We can deploy Jet in a cluster of machines and then submit our data processing jobs to it. Jet will make all the members of the cluster automatically process the data. Each member of the cluster consumes a part of the data, and that makes it easy to scale up to any level of throughput.

Here are the typical use cases for Hazelcast Jet:

  • Real-Time Stream Processing
  • Fast Batch Processing
  • Processing Java 8 Streams in a distributed way
  • Data processing in Microservices

3. Setup

To setup Hazelcast Jet in our environment, we just need to add a single Maven dependency to our pom.xml.

Here’s how we do it:

<dependency>
    <groupId>com.hazelcast.jet</groupId>
    <artifactId>hazelcast-jet</artifactId>
    <version>0.6</version>
</dependency>

Including this dependency will download a 10 Mb jar file which provides us with the all the infrastructure we need to build a distributed data processing pipeline.

The latest version for Hazelcast Jet can be found here.

4. Sample Application

In order to learn more about Hazelcast Jet, we’ll create a sample application that takes an input of sentences and a word to find in those sentences and returns the count of the specified word in those sentences.

4.1. The Pipeline

A Pipeline forms the basic construct for a Jet application. Processing within a pipeline follows these steps:

  • draw data from a source
  • transform the data
  • drain the data into a sink

For our application, the pipeline will draw from a distributed List, apply the transformation of grouping and aggregation and finally drain to a distributed Map.
====
> [ABOUT THIS EXERCISE]: Summarize the Hazelcast Jet excerpt in two sentences.

Saved entries
====
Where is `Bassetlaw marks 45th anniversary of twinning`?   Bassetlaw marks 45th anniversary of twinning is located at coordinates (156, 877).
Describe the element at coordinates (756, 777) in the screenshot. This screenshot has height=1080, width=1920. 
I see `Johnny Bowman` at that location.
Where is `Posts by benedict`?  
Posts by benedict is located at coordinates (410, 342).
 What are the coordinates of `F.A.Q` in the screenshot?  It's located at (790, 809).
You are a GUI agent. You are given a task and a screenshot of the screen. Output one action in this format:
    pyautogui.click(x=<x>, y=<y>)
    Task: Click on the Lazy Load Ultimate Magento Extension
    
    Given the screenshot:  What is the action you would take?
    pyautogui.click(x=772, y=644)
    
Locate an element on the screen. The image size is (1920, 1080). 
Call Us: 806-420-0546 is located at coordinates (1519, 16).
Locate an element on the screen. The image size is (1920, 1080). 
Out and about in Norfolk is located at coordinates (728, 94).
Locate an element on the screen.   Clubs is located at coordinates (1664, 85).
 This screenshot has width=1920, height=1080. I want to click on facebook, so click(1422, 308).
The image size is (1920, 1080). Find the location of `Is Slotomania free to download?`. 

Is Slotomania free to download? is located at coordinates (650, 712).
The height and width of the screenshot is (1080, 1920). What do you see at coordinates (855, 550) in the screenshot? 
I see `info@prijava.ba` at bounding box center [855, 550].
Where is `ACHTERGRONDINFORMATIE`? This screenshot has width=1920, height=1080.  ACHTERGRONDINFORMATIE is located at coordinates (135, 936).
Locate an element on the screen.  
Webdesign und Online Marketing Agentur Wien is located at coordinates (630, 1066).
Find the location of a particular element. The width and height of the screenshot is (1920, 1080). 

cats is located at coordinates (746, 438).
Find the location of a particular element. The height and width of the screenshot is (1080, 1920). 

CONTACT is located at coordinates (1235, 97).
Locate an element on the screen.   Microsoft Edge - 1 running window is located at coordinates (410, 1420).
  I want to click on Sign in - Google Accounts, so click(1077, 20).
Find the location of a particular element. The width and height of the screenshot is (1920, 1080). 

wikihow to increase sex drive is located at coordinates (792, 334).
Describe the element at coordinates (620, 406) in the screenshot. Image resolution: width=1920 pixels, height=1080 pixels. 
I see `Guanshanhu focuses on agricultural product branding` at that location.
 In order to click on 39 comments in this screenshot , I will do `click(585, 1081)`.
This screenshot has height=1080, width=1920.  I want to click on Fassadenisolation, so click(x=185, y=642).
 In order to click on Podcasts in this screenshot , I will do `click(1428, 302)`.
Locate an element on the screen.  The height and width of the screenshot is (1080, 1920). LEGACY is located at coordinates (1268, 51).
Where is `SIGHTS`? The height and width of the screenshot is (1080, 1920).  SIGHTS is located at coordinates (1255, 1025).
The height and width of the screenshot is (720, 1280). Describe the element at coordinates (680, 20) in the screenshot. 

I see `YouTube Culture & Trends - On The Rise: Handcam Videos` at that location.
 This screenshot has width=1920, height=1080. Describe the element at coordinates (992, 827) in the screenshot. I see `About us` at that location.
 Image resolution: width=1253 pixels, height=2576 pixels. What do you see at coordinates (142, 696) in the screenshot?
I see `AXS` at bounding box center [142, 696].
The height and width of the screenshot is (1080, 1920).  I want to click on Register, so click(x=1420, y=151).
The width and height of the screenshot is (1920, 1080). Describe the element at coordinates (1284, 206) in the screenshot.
====
> [EXPECTED ANSWER]: Hazelcast Jet runs data processing jobs on a cluster of machines in which each member consumes part of the data, which makes it easy to scale throughput, and it is set up by adding a single Maven dependency to pom.xml. A sample application counts a specified word in a set of sentences using a pipeline that draws data from a distributed List, applies grouping and aggregation, and drains the result into a distributed Map.